Required action:
Only the lines from the beginning of the data through the one with "The height and" belong in the answer, each retyped exactly, with pictures left out.

Stored data
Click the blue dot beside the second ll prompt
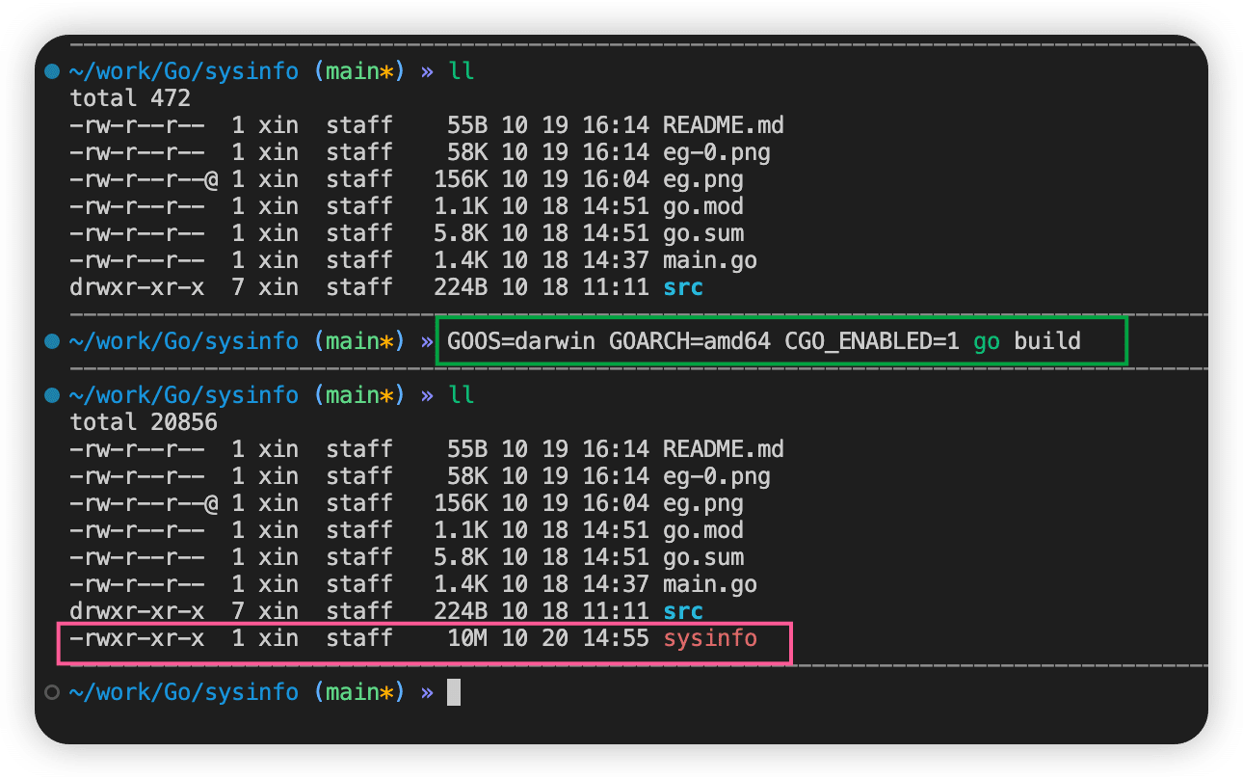(x=52, y=395)
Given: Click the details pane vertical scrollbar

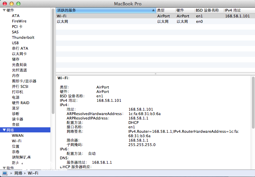Looking at the screenshot, I should tap(253, 102).
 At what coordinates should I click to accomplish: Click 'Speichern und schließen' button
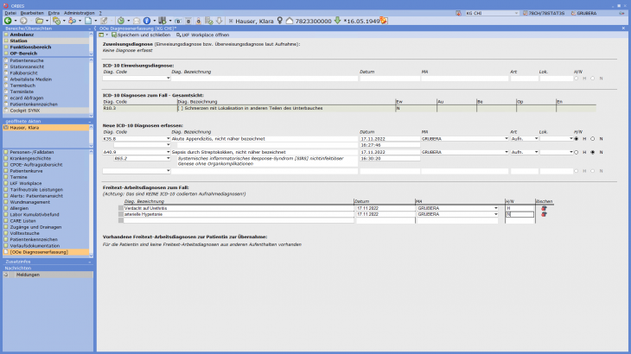coord(141,34)
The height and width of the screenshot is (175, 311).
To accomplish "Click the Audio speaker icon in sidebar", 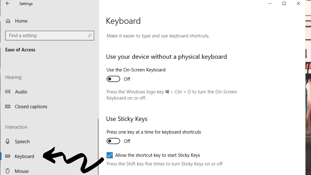I will (8, 92).
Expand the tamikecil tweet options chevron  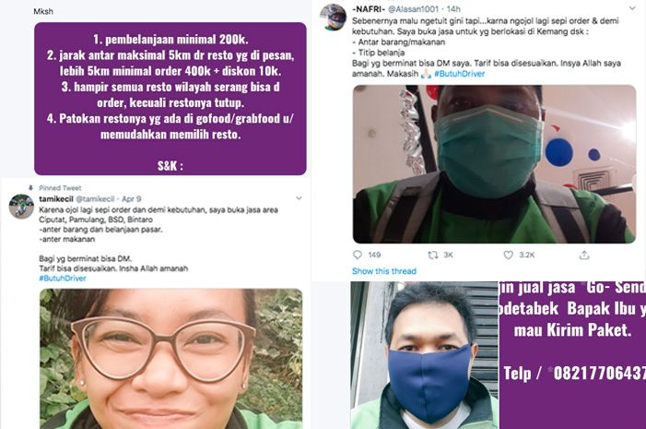point(299,198)
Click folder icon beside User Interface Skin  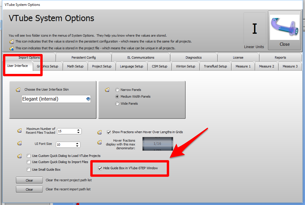(18, 90)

Answer for this exercise:
Click the blue dot beside the second ll prompt
(x=52, y=395)
Given: Click the details pane vertical scrollbar

Looking at the screenshot, I should tap(253, 102).
 At what coordinates should I click to accomplish: Click 'Speichern und schließen' button
coord(141,34)
The height and width of the screenshot is (175, 311).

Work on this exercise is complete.